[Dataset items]
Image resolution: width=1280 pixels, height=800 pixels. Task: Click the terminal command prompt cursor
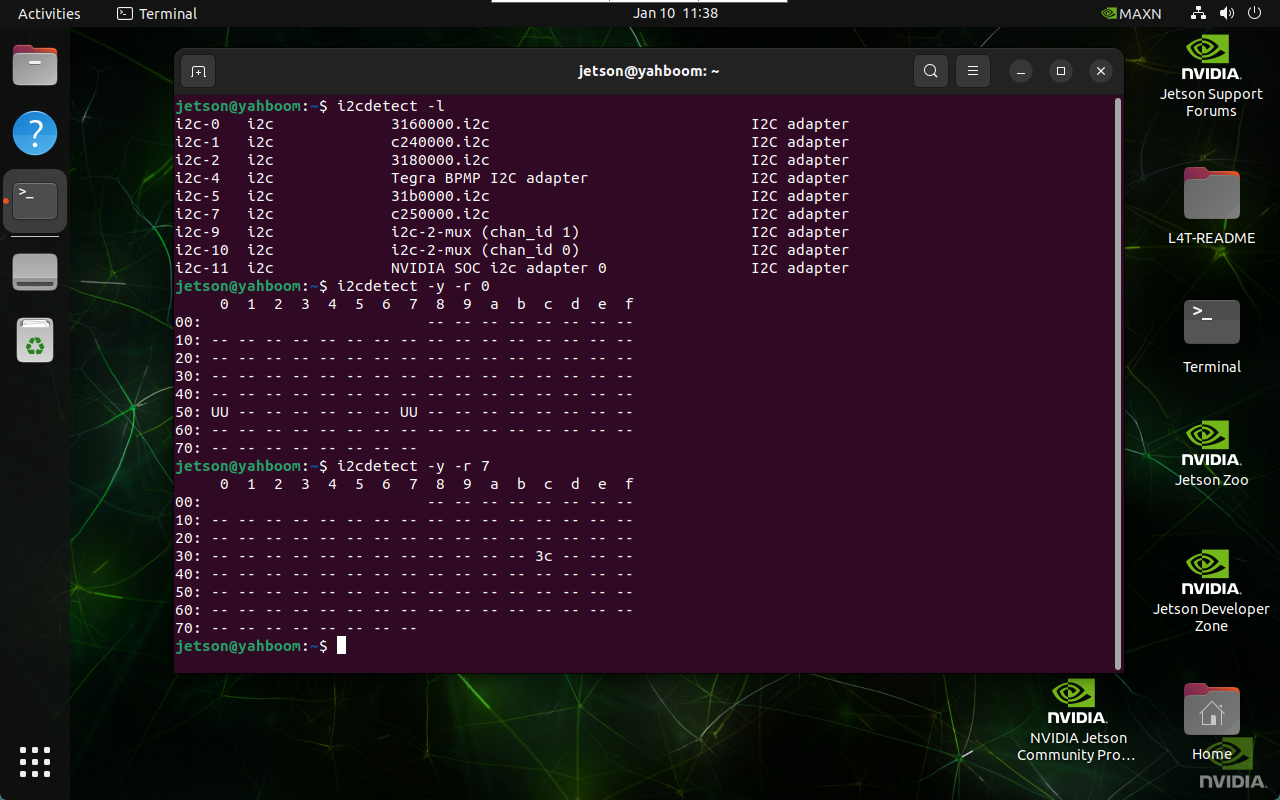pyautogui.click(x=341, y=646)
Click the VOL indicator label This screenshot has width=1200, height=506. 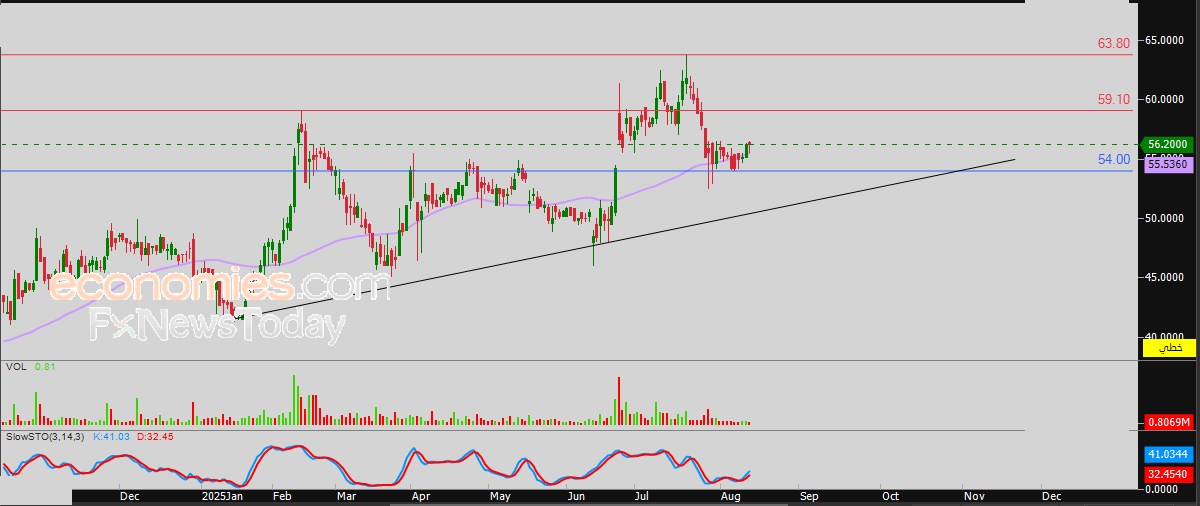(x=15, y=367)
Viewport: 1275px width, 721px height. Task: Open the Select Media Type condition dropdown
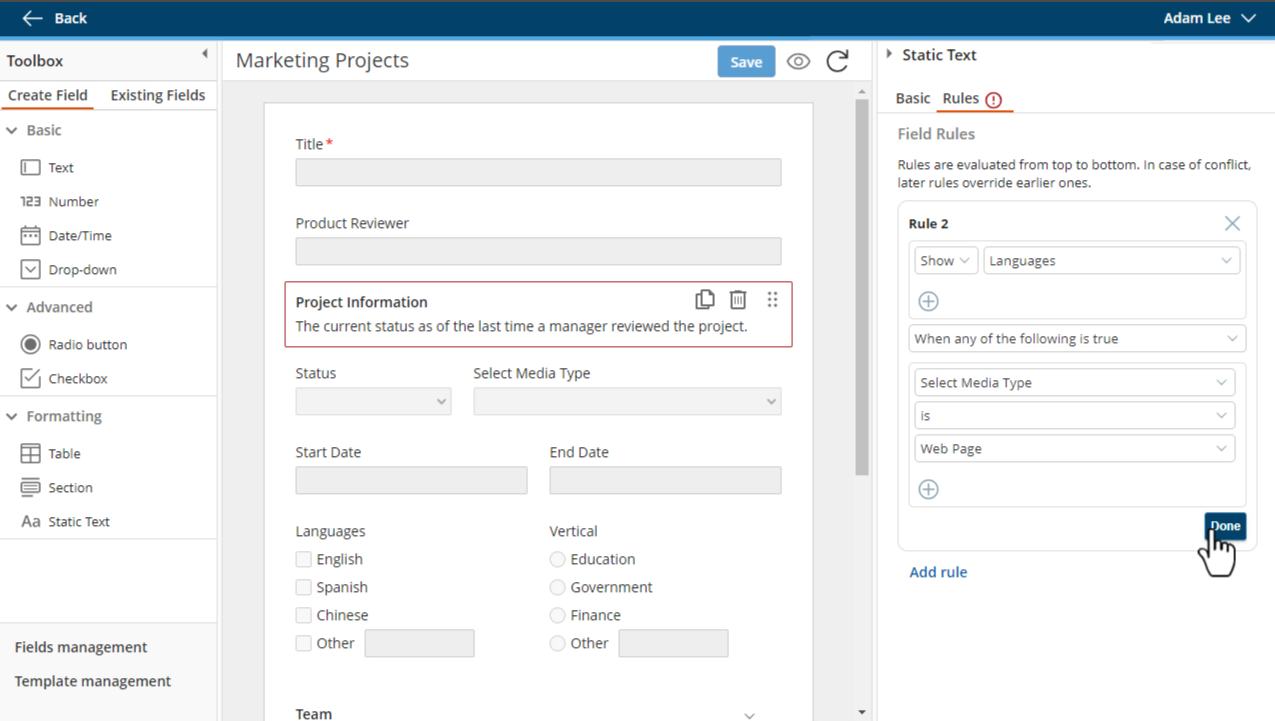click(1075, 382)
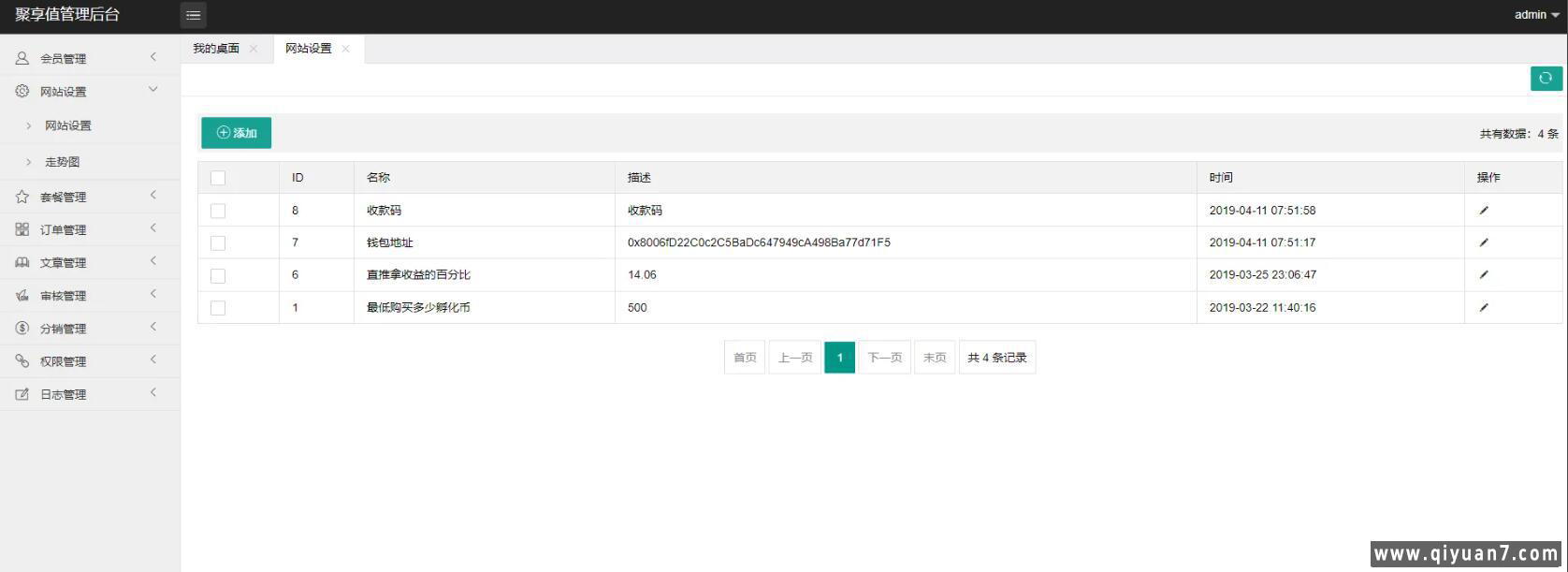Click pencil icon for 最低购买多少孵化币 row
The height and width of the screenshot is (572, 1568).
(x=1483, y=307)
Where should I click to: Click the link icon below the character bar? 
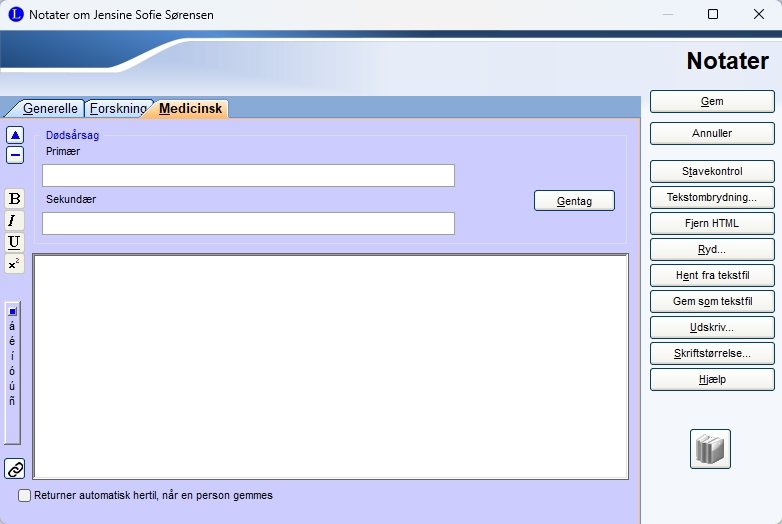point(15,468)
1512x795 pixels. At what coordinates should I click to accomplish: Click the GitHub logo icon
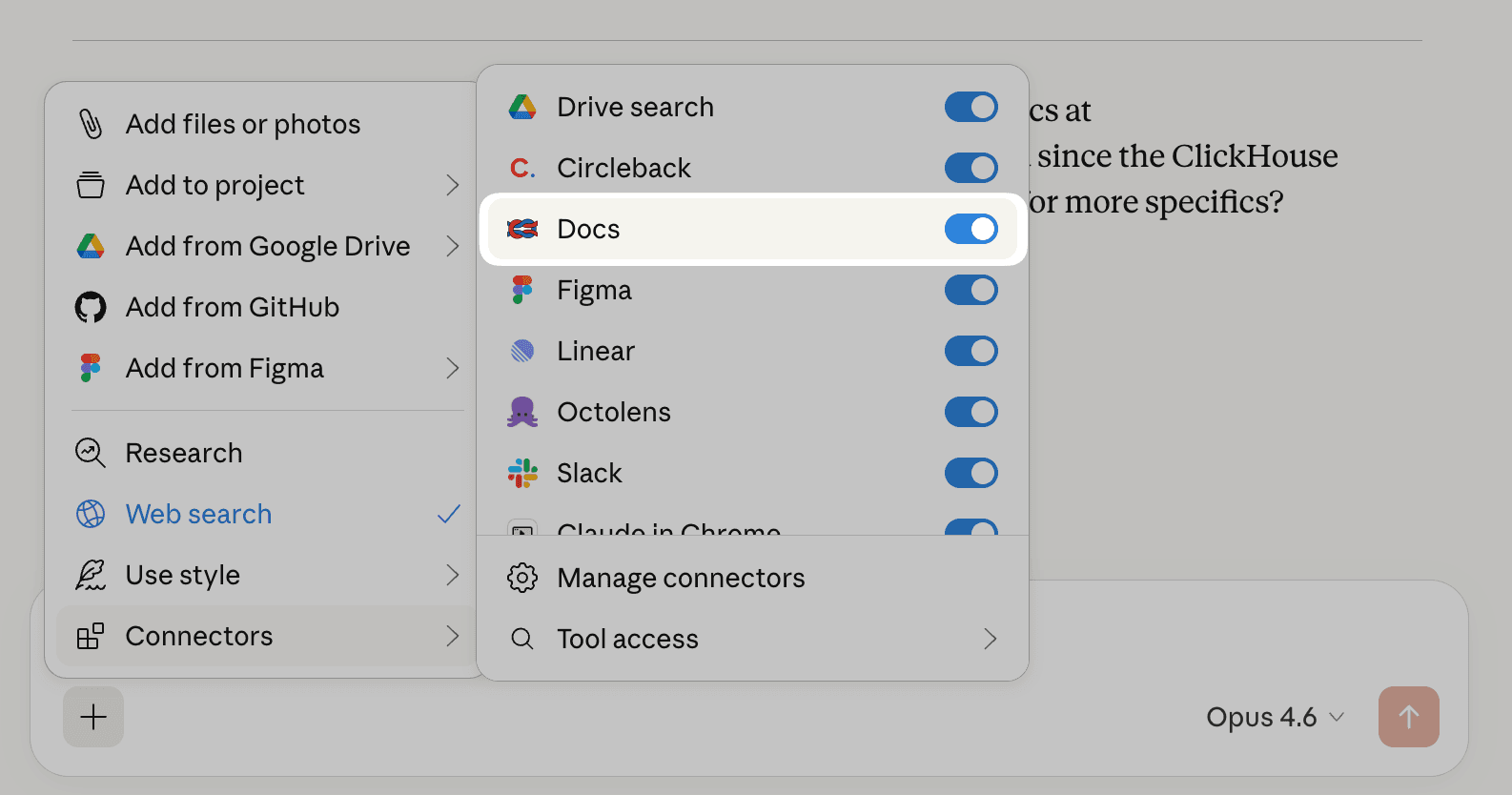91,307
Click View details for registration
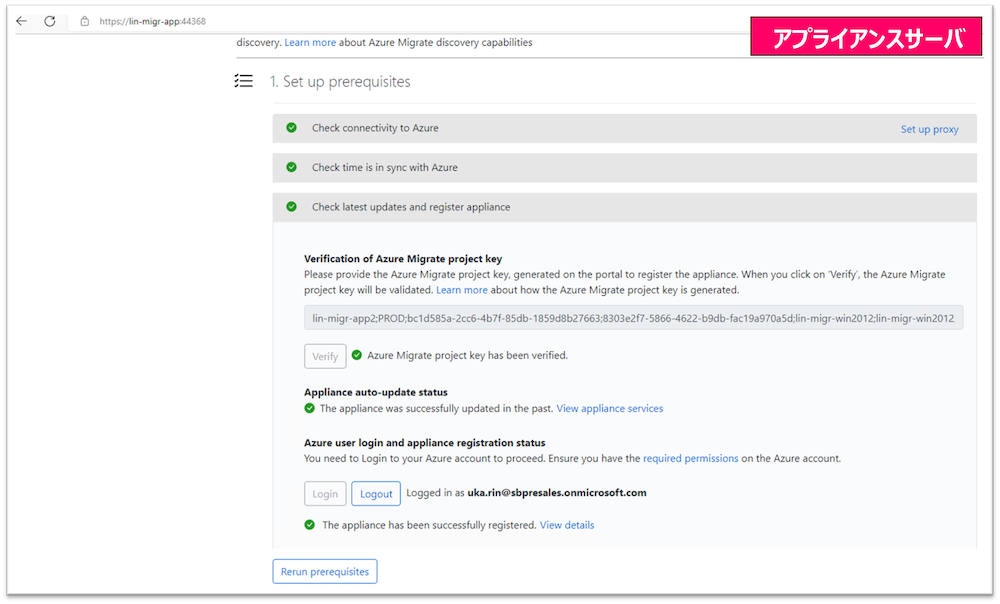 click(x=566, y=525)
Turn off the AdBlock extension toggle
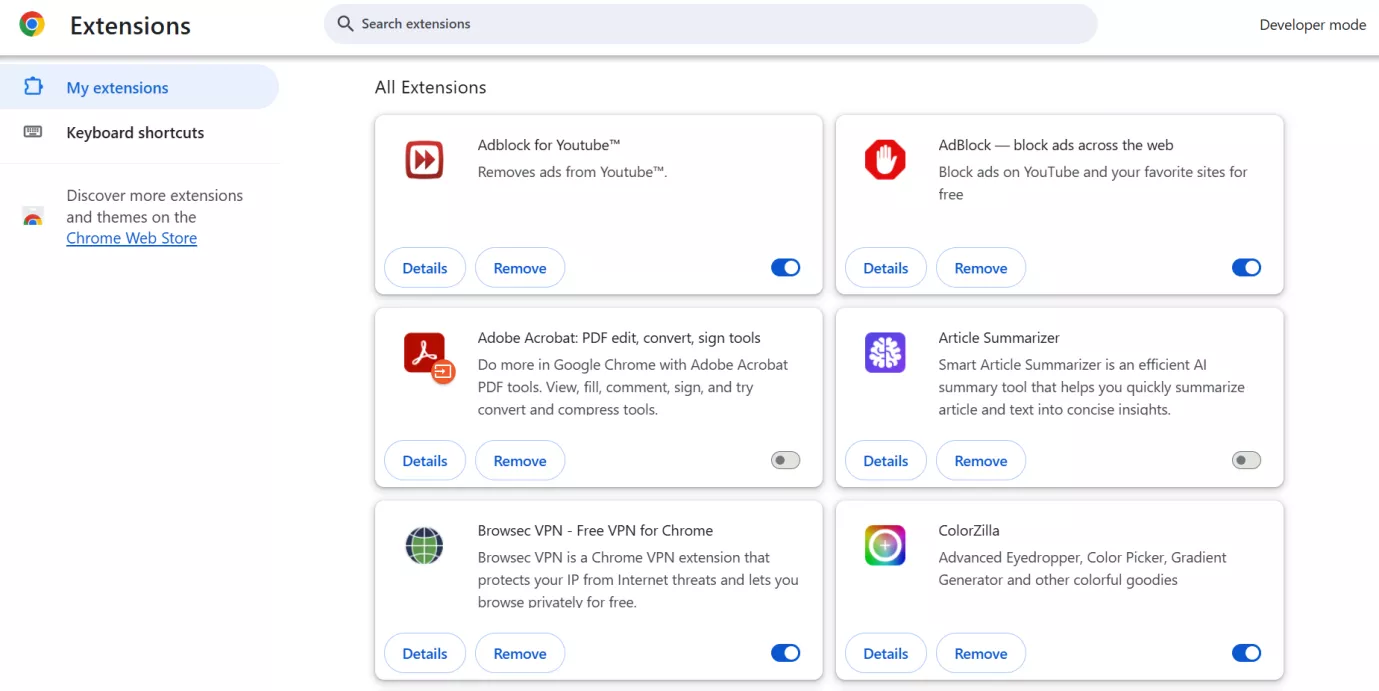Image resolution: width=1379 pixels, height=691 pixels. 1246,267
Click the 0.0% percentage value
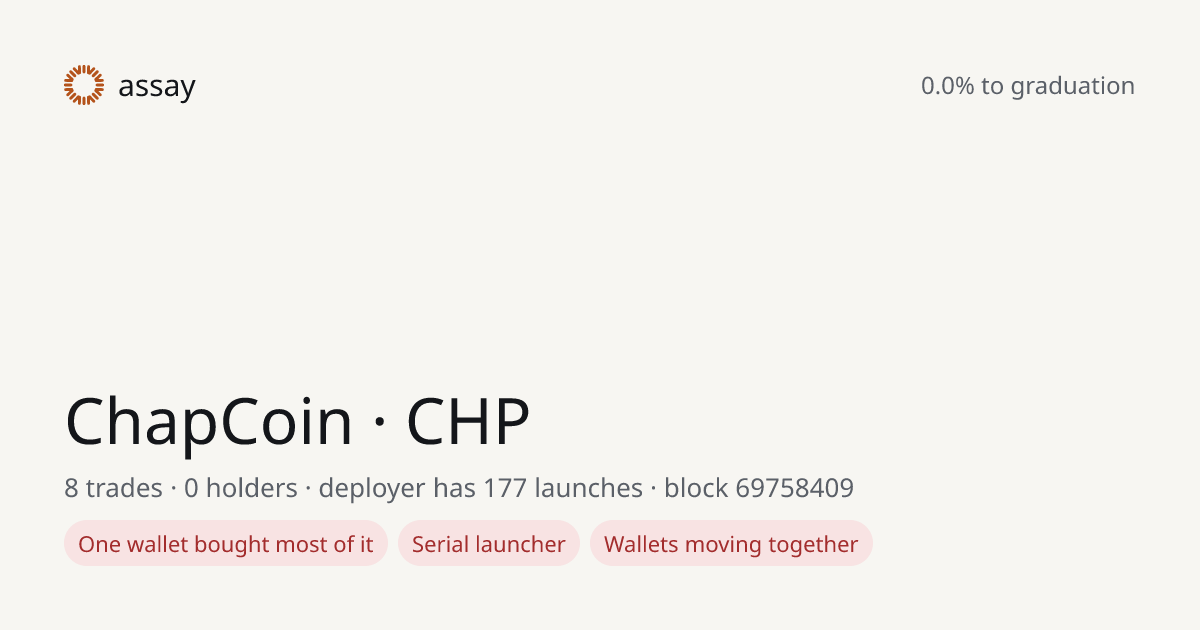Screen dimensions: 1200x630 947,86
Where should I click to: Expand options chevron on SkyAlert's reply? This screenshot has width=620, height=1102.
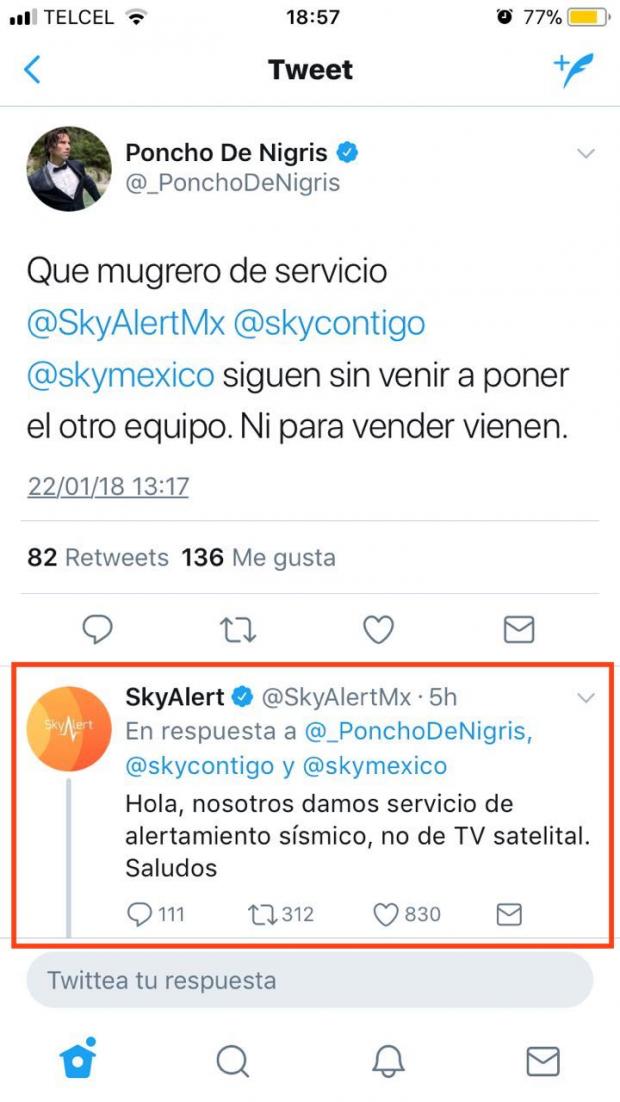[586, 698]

## Problem requirements
Take the line containing "Viewport: 1275px width, 721px" and every line after it through the end of the data, and write them out exactly, with no pictures.

## Solution to this task
Viewport: 1275px width, 721px height. Task: Open the Select Media Type condition dropdown
click(1075, 382)
Click pencil icon for 最低购买多少孵化币 row
The height and width of the screenshot is (572, 1568).
(x=1483, y=307)
Where should I click to: Click the link icon below the character bar? 
point(15,468)
1512x795 pixels. At what coordinates should I click to accomplish: Click the GitHub logo icon
91,307
Click View details for registration
 click(x=566, y=525)
Turn off the AdBlock extension toggle
Image resolution: width=1379 pixels, height=691 pixels. 1246,267
Click the 0.0% percentage value
Screen dimensions: 1200x630 947,86
Where should I click to: Expand options chevron on SkyAlert's reply? This screenshot has width=620, height=1102.
[586, 698]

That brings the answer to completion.